Desde el Caribe inmenso que nos cubre con su salitre de magia y resistencia, avistamos lo que la geografía de la piel enseña con sus lecciones de historias y vilipendios tan marcados como un hierro candente en las posaderas del esclavo perpetuo.
Desde acá recibimos a la diáspora que viene de Venezuela con sus angustias maduradas a punta de hambre y decepción del paraíso prometido por el Socialismo del siglo XXI: el cruel espacio de los semáforos con sus rutinas en tres colores los acoge de manera perversa y nosotros -al sentirnos levemente superiores- con altanería entregamos la misericordia que nadie nos ha enseñado a ofrecer.
El mes de mayo trae unas lluvias intermitentes en este Caribe de patios reales e imaginarios, que acariciamos como los últimos resquicios de libertad. Libertad amenazada por la voracidad del cemento y el ladrillo que en nombre del progreso nos pone una lápida de civilización no merecida.
También llega la abundancia de moscas y demás abejorros que nos anuncian que la naturaleza está cambiando por las lluvias y la renovación de la resequedad en el paisaje por la verde piel de la hierba que huele a muchacha nueva por la mañana.
Somos caribes en medio de las adversidades de un país melancólico y alegre. Que llora sus muertos en medio del fandango. Que se repone de una masacre con un carnaval financiado con el gasto público. Que se resiste a la paz como si fuese un embeleco de la política y no una necesidad de la vida misma para morir de aburrimiento algún día.

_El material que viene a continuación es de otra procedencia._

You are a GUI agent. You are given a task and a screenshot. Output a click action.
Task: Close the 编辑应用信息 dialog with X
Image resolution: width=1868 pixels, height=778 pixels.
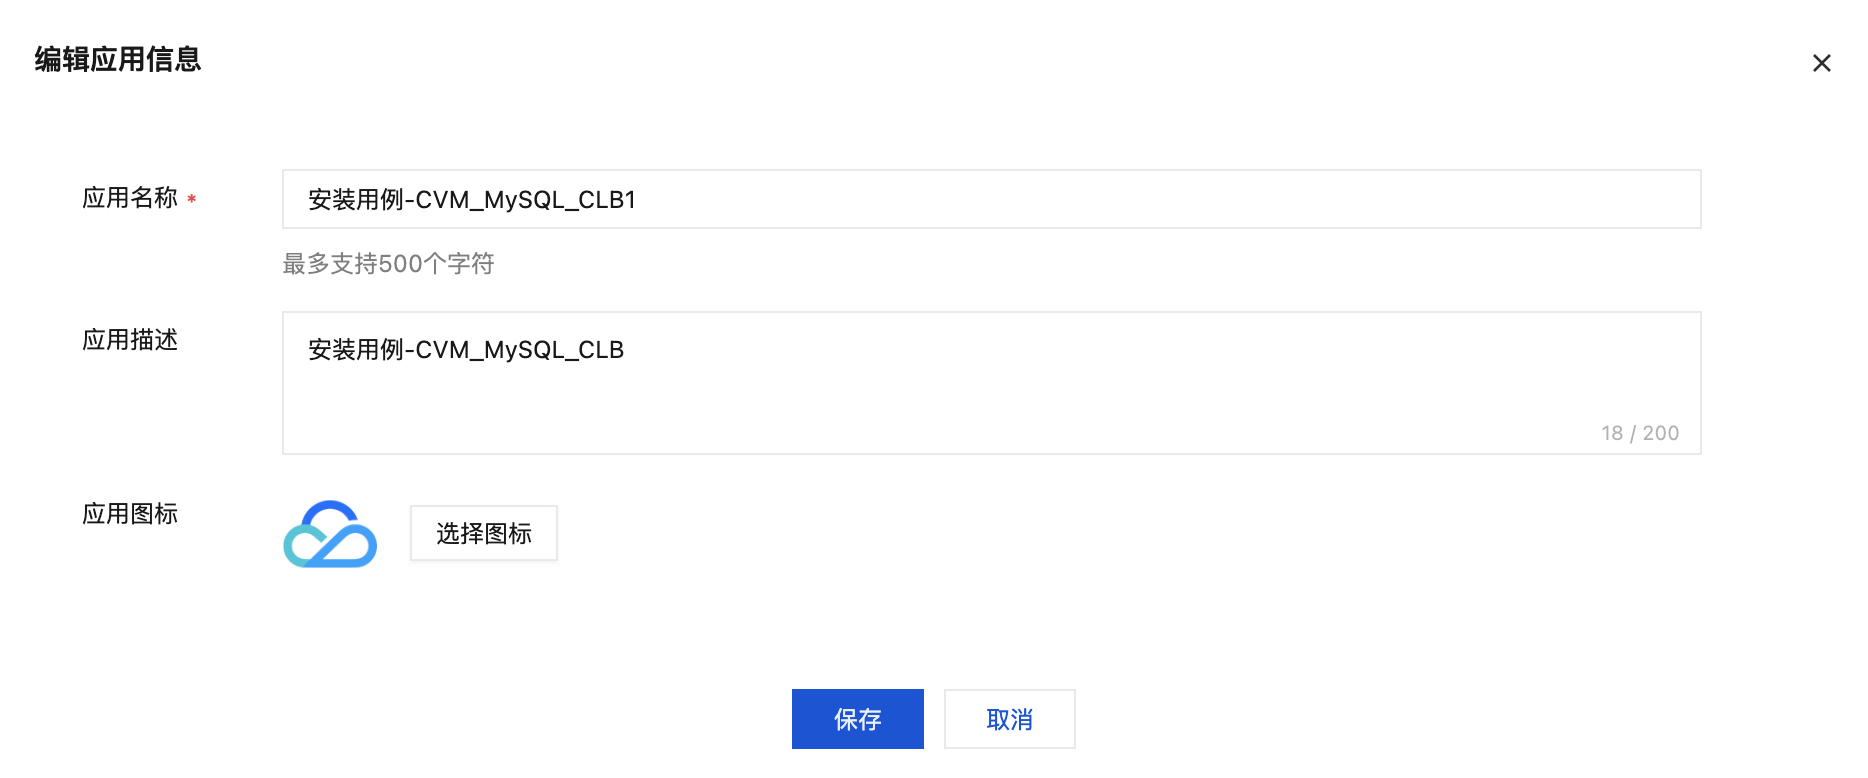pyautogui.click(x=1821, y=63)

Empezar a comprender que el gen de lo asesino y de lo intolerante que somos no es una maldición chibcha ni tampoco algo que se pueda borrar con desmanchador de supermercado. Pero si vencer a punta de argumentos (no de bala) políticos -no en el Congreso- pero si en la sociedad abierta y en libre juego democrático, que por lo menos nos ilusionen con creer que si es posible creer en la democracia como sistema y desmontar todos los miedos que nos acosan desde la Transilvania en que se ha convertido la política entre nosotros.
Vivir en el Caribe de los miedos y los atrevimientos es un grito de fe
que la vida compensa y que nos hace maldecir los calores
porque nos sofocan hasta los últimos pelos del cuerpo
Vivir en el Caribe de los miedos y los atrevimientos es un grito de fe que la vida compensa y que nos hace maldecir los calores porque nos sofocan hasta los últimos pelos del cuerpo, pero también es el sudor que nos limpia de las impurezas que nos acosan.
Vivir y sufrir en el Caribe también es recordar que estamos hechos más de sal y de agua que otras cosas. El mar no se ve a lo lejos ni se siente en la limpia brisa que nos besa; el mar anda con nosotros como un termostato que nos regula las ganas de parir hijos y de mandar a la quinta porra a los asesinos de la tranquila e imperturbable calma con la que la canícula nos tiene en un reposo de ingenua inteligencia.
Coda: pero también es pertinente aclarar que por calmados y alegres no se nos debe confundir con ser bobos, estamos cansados también de estar en la cola de las cifras y fotografías de la pobreza de este país de pocos ricos y muchas mezquindades.